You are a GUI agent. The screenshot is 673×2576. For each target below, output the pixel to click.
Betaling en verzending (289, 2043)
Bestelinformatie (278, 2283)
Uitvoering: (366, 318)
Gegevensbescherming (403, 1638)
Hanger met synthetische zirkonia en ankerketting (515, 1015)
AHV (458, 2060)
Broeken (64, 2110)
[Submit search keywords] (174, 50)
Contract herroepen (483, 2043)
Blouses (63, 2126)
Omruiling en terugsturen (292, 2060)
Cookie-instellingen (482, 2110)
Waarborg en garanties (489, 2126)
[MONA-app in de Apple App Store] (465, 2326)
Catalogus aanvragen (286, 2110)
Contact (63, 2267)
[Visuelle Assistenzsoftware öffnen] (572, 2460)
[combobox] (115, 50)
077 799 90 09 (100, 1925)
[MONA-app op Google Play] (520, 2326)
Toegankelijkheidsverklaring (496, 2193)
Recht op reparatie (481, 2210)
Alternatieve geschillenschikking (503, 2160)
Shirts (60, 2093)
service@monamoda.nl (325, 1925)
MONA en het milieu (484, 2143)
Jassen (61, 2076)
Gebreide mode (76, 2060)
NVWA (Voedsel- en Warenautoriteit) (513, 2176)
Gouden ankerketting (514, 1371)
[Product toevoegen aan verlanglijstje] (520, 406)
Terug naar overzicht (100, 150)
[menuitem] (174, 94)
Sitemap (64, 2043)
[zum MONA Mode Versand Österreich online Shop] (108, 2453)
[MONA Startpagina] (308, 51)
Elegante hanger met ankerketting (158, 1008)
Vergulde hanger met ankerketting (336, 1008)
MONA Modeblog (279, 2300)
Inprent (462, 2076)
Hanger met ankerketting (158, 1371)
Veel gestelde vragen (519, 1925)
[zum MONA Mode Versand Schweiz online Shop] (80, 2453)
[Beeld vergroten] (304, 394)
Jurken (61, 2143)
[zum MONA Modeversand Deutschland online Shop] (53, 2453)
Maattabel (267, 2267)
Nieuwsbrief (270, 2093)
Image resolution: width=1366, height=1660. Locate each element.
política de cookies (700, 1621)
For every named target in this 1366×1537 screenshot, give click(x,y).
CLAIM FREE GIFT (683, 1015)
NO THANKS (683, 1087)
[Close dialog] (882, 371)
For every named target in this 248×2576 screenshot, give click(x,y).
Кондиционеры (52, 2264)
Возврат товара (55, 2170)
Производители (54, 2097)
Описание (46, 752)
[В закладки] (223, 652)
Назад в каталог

### PROBLEM
Go through the entries above and pull out each line with "screenshot" in it.

### WRITTEN RESPONSE
You are a GUI agent. The screenshot is 673×2576. For each target below, output the pixel to click.
For every named target in this 1366×1537 screenshot, give click(x,y).
For every named target in this 248×2576 screenshot, give click(x,y).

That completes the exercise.